Le 13 septembre, 1759, jour néfaste dans les annales de la France, l’armée anglaise, commandée par le général Wolfe, après avoir trompé la vigilance des sentinelles françaises, et surpris les avant-postes, pendant une nuit sombre, était rangée en bataille le matin sur les plaines d’Abraham, où elle avait commencé à se retrancher.

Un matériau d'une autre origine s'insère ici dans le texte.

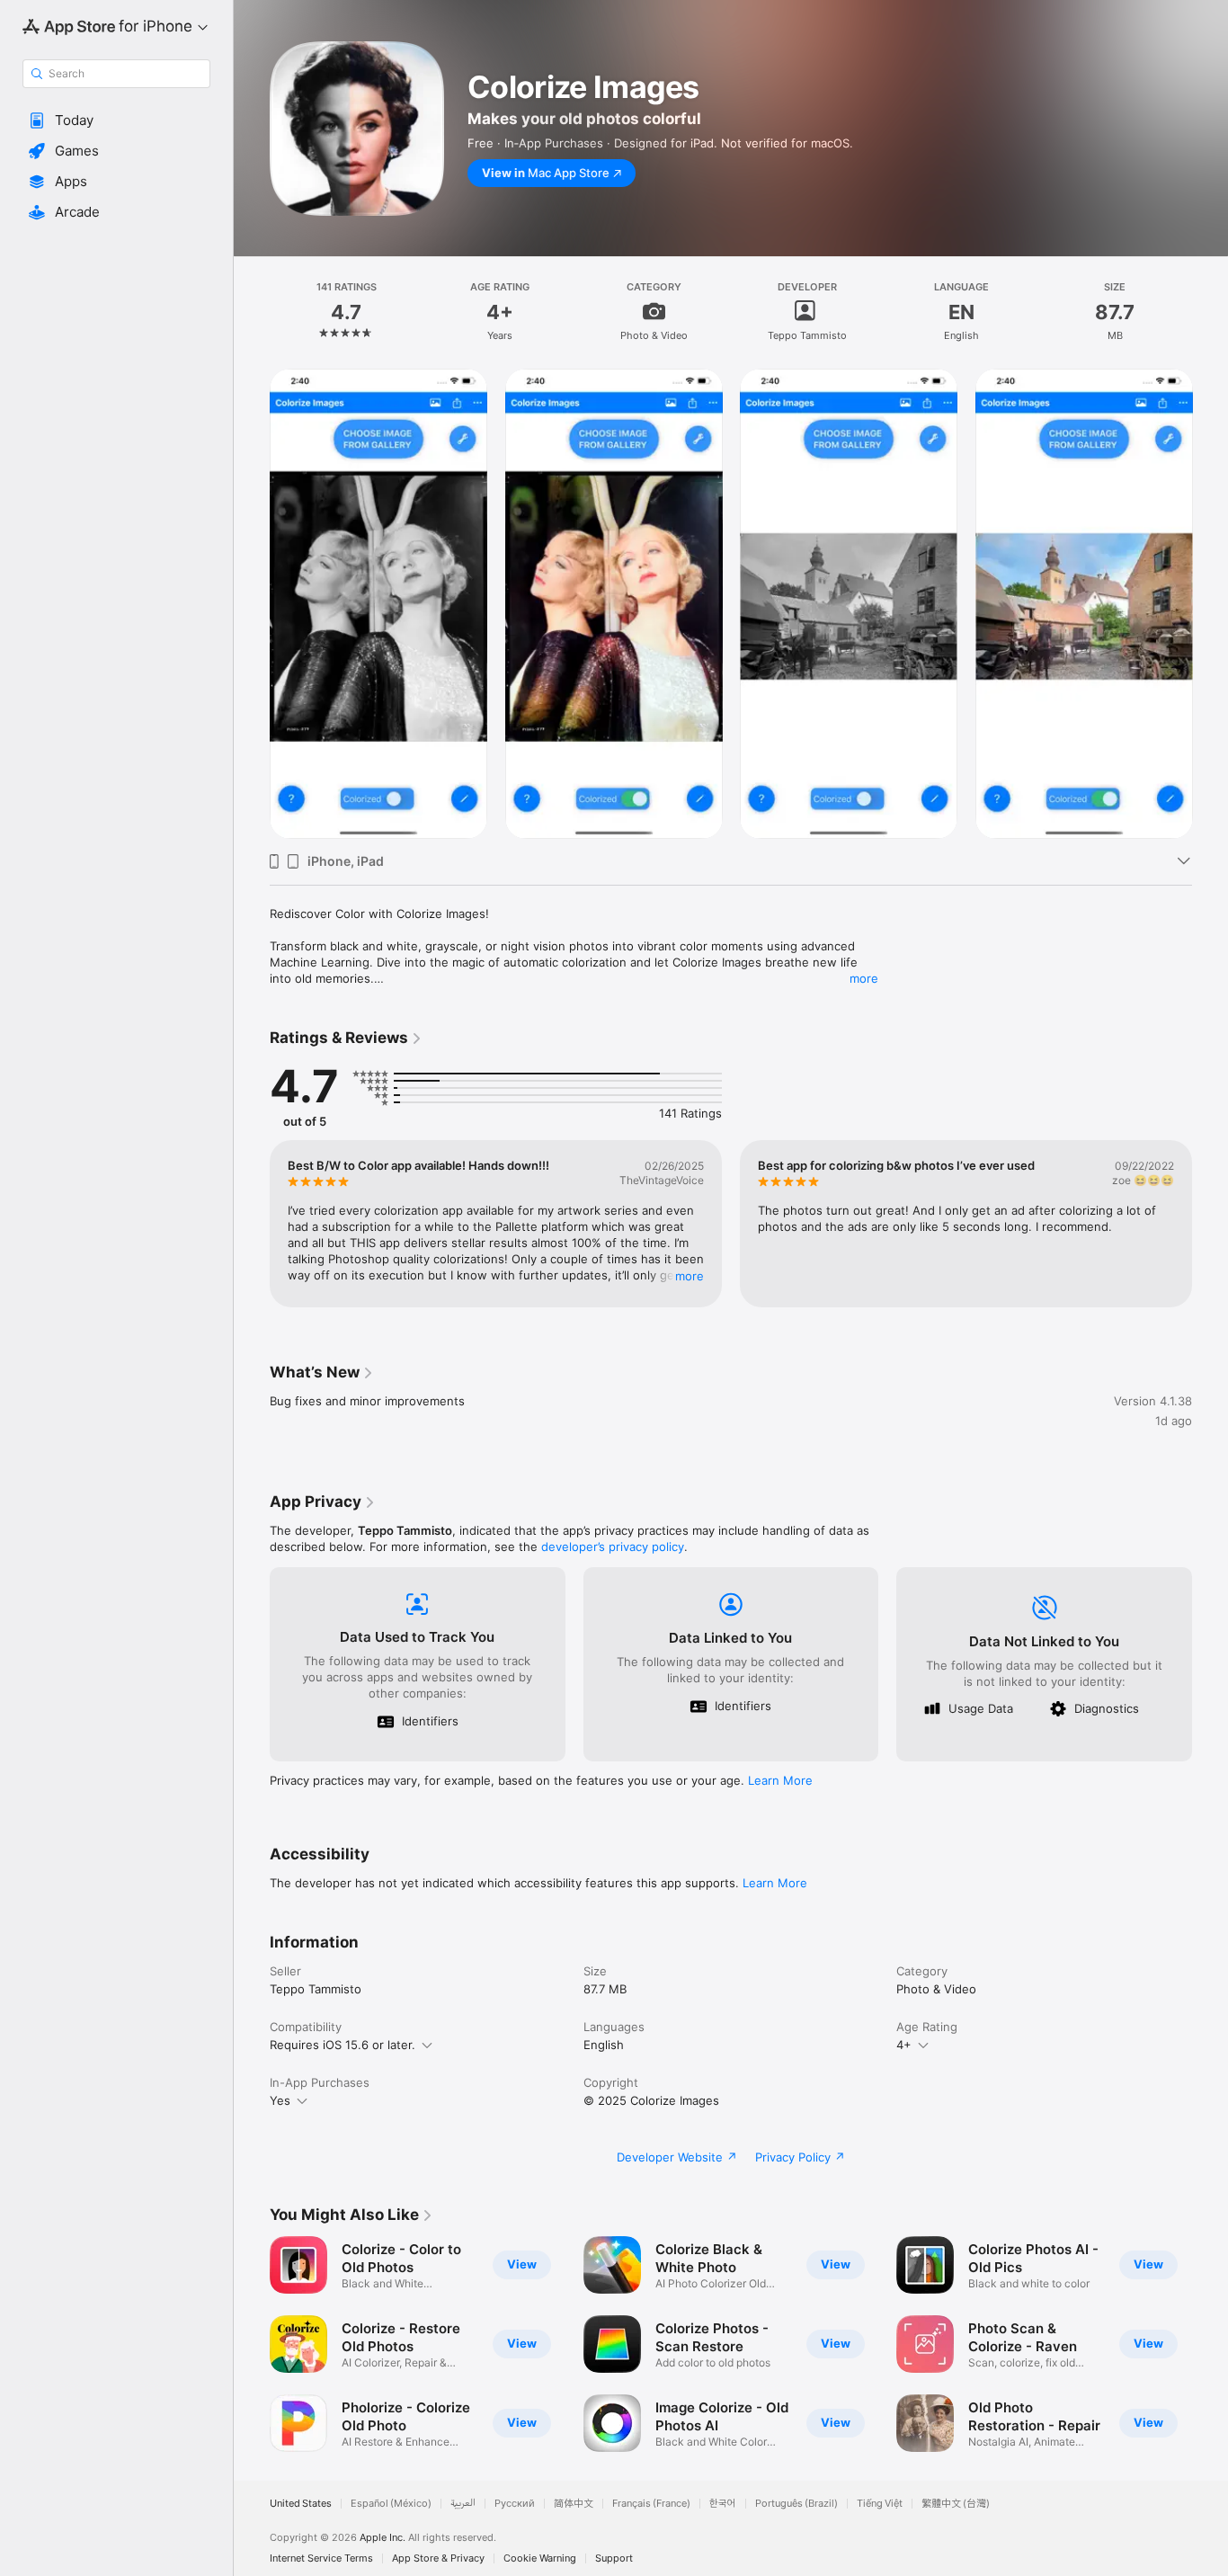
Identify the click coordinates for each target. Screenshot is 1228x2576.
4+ (904, 2044)
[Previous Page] (251, 603)
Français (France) (651, 2504)
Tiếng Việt (880, 2504)
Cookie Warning (539, 2558)
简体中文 (573, 2504)
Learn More (780, 1780)
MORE (689, 1276)
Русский (514, 2504)
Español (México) (391, 2504)
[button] (116, 120)
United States (301, 2504)
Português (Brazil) (796, 2504)
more (864, 978)
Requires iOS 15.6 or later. (342, 2044)
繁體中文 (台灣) (955, 2504)
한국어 (722, 2504)
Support (614, 2558)
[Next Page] (1210, 603)
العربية (463, 2504)
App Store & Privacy (438, 2558)
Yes (280, 2100)
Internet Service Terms (321, 2558)
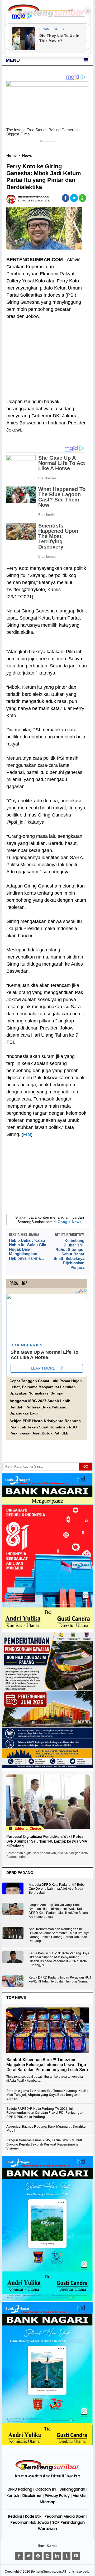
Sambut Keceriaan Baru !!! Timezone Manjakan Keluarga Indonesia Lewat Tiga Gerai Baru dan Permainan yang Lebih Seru (47, 2064)
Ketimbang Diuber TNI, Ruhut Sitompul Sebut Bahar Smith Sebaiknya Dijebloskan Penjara (69, 1254)
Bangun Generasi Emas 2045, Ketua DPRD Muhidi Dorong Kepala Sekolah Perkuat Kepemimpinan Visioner (44, 2144)
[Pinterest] (38, 2556)
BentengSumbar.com (46, 2571)
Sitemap (47, 2501)
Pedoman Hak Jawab (30, 2522)
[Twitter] (28, 2556)
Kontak (13, 2495)
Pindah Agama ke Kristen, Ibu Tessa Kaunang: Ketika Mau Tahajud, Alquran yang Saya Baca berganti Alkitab (47, 2095)
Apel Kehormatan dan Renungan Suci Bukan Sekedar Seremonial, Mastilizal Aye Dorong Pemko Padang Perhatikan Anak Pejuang (59, 1935)
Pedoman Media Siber (65, 2516)
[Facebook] (19, 2556)
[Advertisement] (46, 355)
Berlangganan (72, 2489)
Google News (70, 1222)
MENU (13, 60)
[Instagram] (47, 2556)
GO (85, 1466)
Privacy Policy (57, 2495)
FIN (27, 1134)
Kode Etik (33, 2516)
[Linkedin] (57, 2556)
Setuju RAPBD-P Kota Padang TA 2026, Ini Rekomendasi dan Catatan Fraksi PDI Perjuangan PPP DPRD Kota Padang (44, 2113)
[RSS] (76, 2556)
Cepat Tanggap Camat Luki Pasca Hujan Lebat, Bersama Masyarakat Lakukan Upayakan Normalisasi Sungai (46, 1387)
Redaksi (15, 2516)
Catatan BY (45, 2489)
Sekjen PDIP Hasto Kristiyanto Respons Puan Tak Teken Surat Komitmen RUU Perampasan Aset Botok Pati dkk (45, 1427)
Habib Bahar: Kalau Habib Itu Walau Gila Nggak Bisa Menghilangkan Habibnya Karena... (27, 1249)
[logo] (47, 2470)
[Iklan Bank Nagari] (47, 2300)
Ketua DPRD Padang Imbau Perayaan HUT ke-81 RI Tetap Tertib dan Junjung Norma (60, 1979)
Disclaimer (32, 2495)
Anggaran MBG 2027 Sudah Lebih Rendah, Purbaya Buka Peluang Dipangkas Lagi (40, 1407)
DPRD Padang (20, 2489)
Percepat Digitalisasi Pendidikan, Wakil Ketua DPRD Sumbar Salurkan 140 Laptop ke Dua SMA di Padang (46, 1841)
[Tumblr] (66, 2556)
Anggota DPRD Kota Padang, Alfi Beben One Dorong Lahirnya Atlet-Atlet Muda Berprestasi (58, 1888)
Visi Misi (79, 2495)
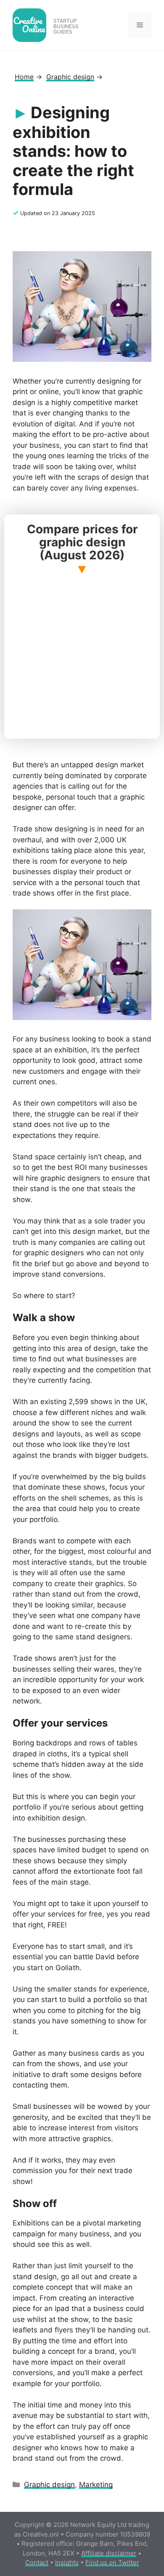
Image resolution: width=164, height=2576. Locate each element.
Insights (67, 2562)
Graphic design (49, 2484)
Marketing (96, 2484)
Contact (36, 2562)
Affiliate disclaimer (108, 2553)
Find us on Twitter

Le général Montcalm, emporté par son courage chevaleresque, ou jugeant peut-être aussi qu’il était urgent d’interrompre des travaux dont les conséquences pouvaient devenir funestes, attaqua les Anglais avec une portion seulement de ses troupes, et fut vaincu, comme il devait l’être, avec des forces si disproportionnées à celles de l’ennemi. Les deux généraux scellèrent de leur sang cette bataille mémorable : Wolfe en dotant l’Angleterre d’une colonie presque aussi vaste que la moitié de l’Europe, Montcalm en faisant perdre à la France une immense contrée que son roi et ses imprévoyants ministres appréciaient d’ailleurs fort peu.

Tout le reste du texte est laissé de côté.